Skip to main content

Prompt Testing & Regression

Tests are not just verification — they are the safety net for evolving AI specifications.

In Genum, testing is a core capability. Every time you define a prompt, you also fix its expected behavior in tests. And as your prompts change, it's critical to ensure that their behavior remains stable — even when models or parameters change.

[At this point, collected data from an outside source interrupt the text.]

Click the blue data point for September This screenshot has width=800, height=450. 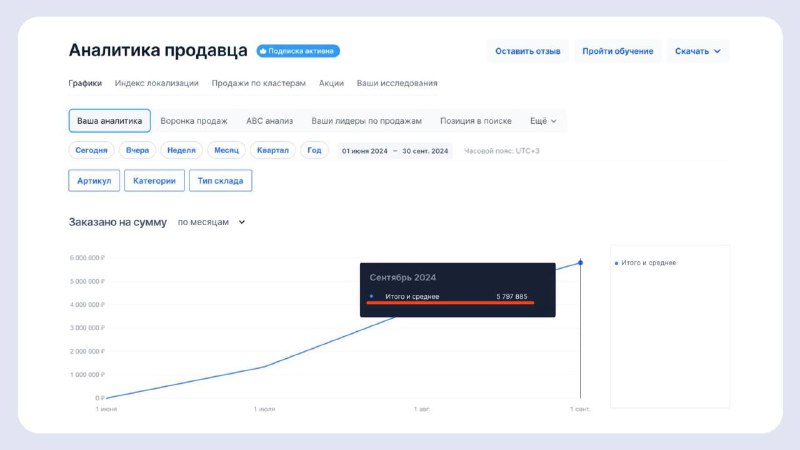tap(580, 263)
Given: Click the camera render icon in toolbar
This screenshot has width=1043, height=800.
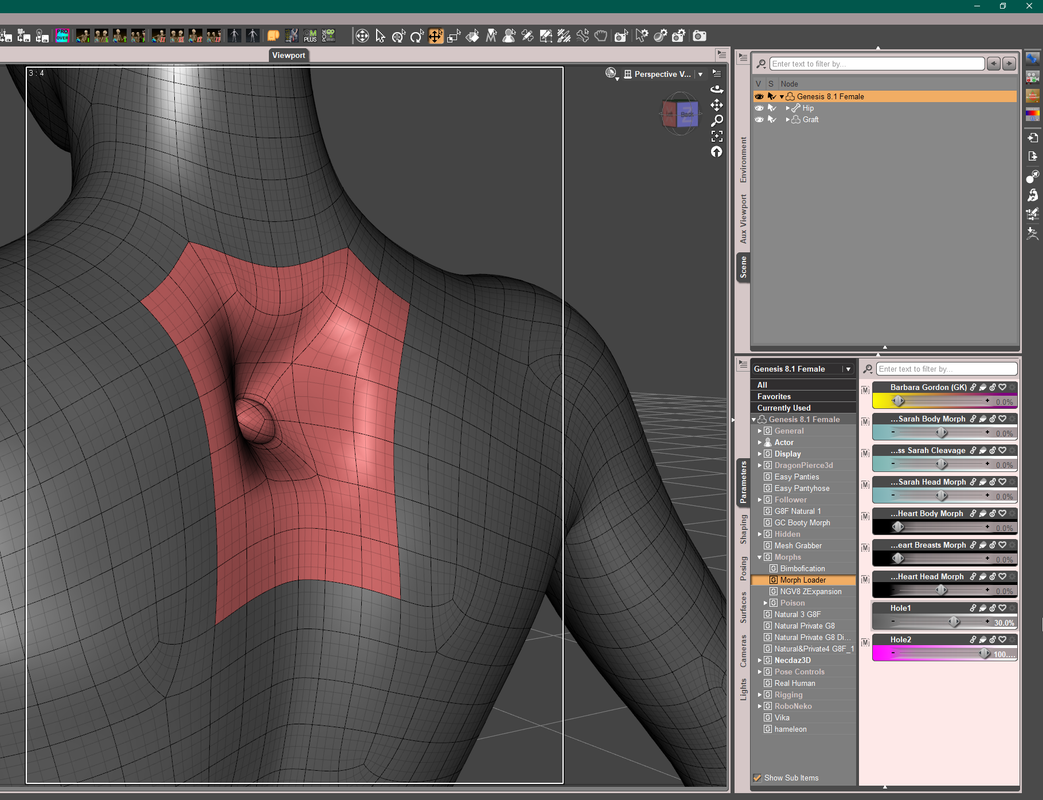Looking at the screenshot, I should coord(700,36).
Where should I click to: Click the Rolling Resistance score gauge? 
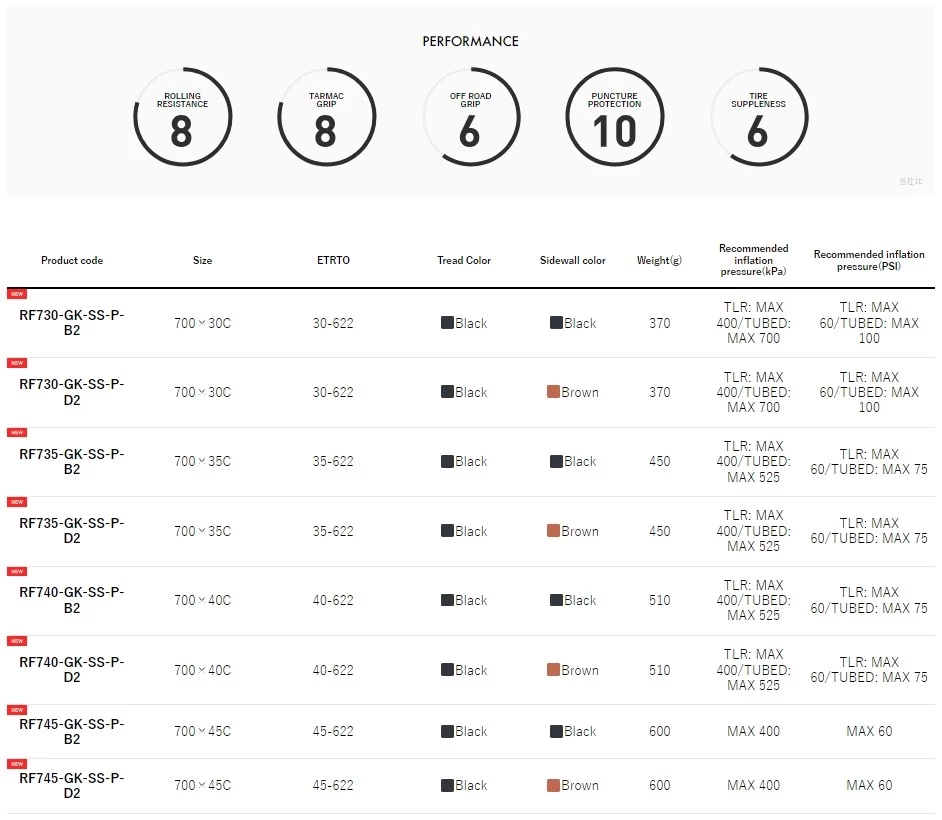click(x=183, y=117)
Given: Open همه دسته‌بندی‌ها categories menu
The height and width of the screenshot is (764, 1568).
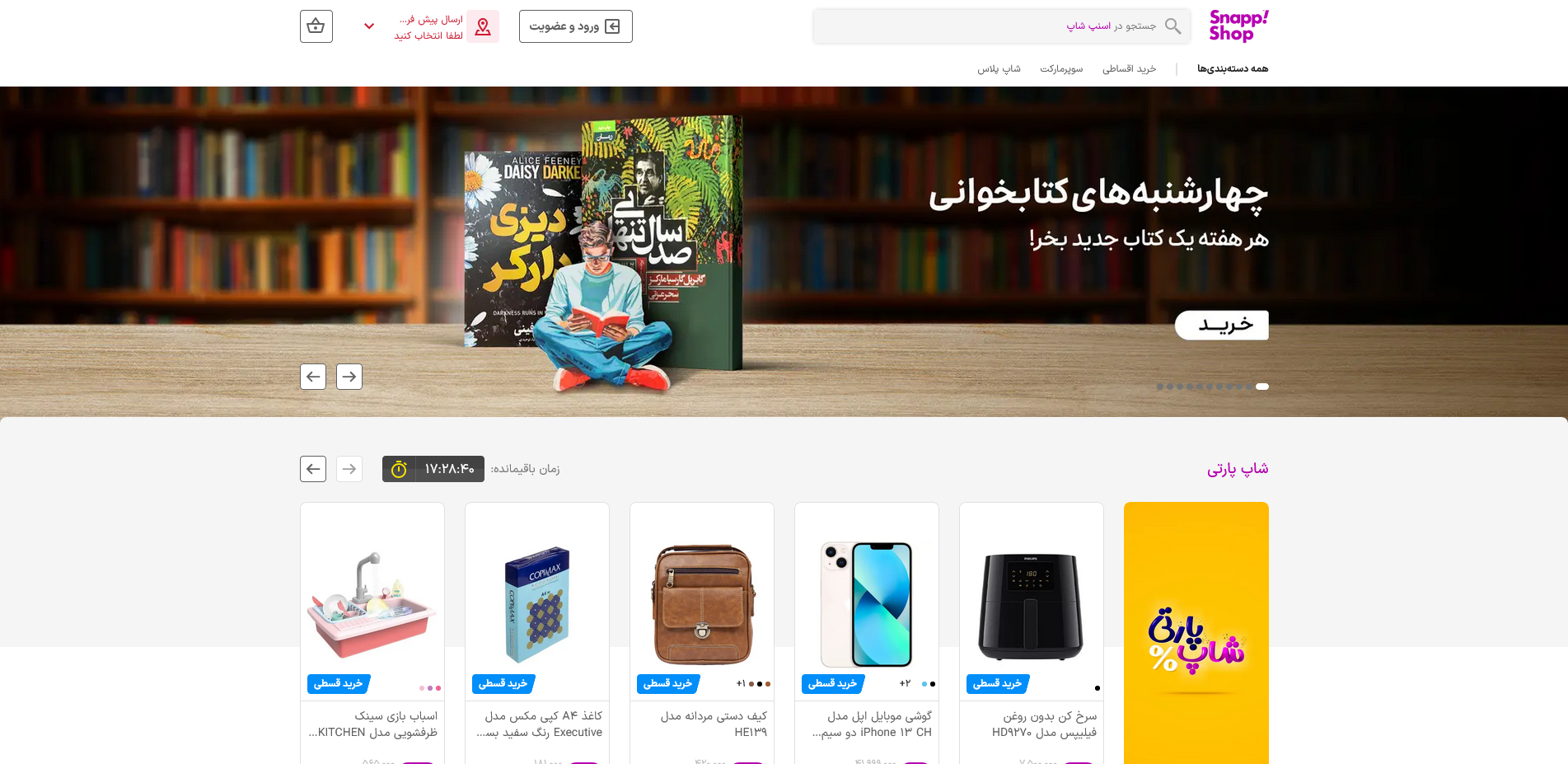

This is where regression testing becomes essential.


Why Testing Matters

Regression-proof your specs
Ensure that changes to prompts or model configurations don't break expected logic or outputs.

Behavioral alignment
Test cases verify not only syntax but also semantics — does the model still behave as intended?

Build trust in automation
With reliable test coverage, you can safely iterate, tune, and deploy prompts into production environments.


How to Create Test Cases

From Playground Output

After running a prompt in the Playground and reviewing the output:

  1. Click Save as Expected if the result is valid.
  2. Then click Create Test Case to capture the prompt, input, and expected output.

These test cases are tied to the specific prompt specification.

Test Creation

From Logs

You can also create test cases from execution logs:

  • If an agent run or API call shows meaningful output,
  • And you'd like to freeze it for future checks,
  • You can convert the log entry into a test case.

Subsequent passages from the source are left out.